I figured that it has been a while since I posted and that I need to get with it again.  On a daily basis, I am still learning so many things.  I really need to share these findings and I will try to do more posting in the near future.

So being a partner with Rebelhold, LLC absolutely kicks ass.  We are still at 3 partners but we now have two paid apprentices and working on adding a third very soon.  It is so nice to be able to return the favor that Rebelhold showed me by teaching me RoR and how to be a good developer.  I am still lead developer on a big project and I have one paid intern that I am teaching now.  I have also brought on another intern that as of yet has not made it to paid status but I feel that is not so far off in the future.  I was asked a while back what I have done for the Ruby community, and this is what I have done and do.  To top that off, we do not charge to teach and on the contrary, we pay our interns to learn once they have established a basic knowledge of RoR.  It is a goal for us at Rebelhold to train apprentices to work for us.  If they choose not to work for us after the training, then so be it but we still intend to continue teaching members of our community, regardless of who they do to work for.

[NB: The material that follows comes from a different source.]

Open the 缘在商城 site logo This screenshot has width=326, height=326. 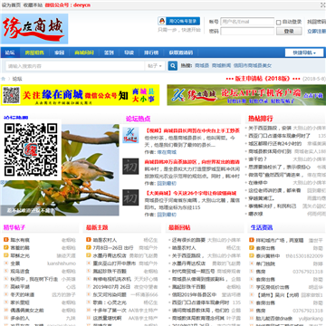(x=34, y=29)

We as Rebelhold has risen to the go to Rails shop in Arizona.  Many of the other Rails shops do not have the resources available that we do.  We have dev's waiting for us to get more work so that they may come on board as well.  Rebelhold will continue to be a go to Rails shop and we plan on expanding to other languages and platforms as well.

Ok , so enough preaching for now.  I wanted to share some things that I learned over the last 7 months and hopefully somebody finds some of this as useful.  So here it goes........

  • Keep learning
    • I don't care how many hours a day or days a week that you are working, find the time to learn something new EVERY day.  There are so many tutorials out there that there are too many to list.  A good way to end the day is to watch a tutorial or try something new.
  • Write Code
    • A lot of beginners get stuck in the keep learning part.  Watching tutorials and coding along is great.  Studying all there is to know about Ruby and Rails is great.  However, you will learn the MOST by trial and error.  Write code, write code and write code.  Create as many blogs, fake store fronts or whatever you want to but keep writing code.
  • Mentors
    • Aside from the fact that Rubyists are really arrogant, they love to talk about Ruby.  I have NEVER asked a question to a Ruby or Rails person that was not answered.  Find a local user group and go.  The last intern that I brought on was a guy brand new to RoR but I saw him at every Ruby::AZ monthly meeting.  Sometimes the desire to learn outweighs all.

That to me are the biggest things to get going.  Oh yes, there are a million other things that can help you get rolling but these are in my opinion the biggest.

Oh yeah, why would you want to be a RoR developer?  Supply and Demand is why.  The demand for RoR dev's is insane.  If you are a RoR dev and on LinkedIn, you will get job offers daily.  Write a blog about RoR and you will get even more job offers.  The job market for RoR devs is totally all demand.

One last thing....I hated my old job and it was exactly that, a job.  If web development is your thing and you like Ruby on Rails, then I say do it.  Keep learning and get Earning!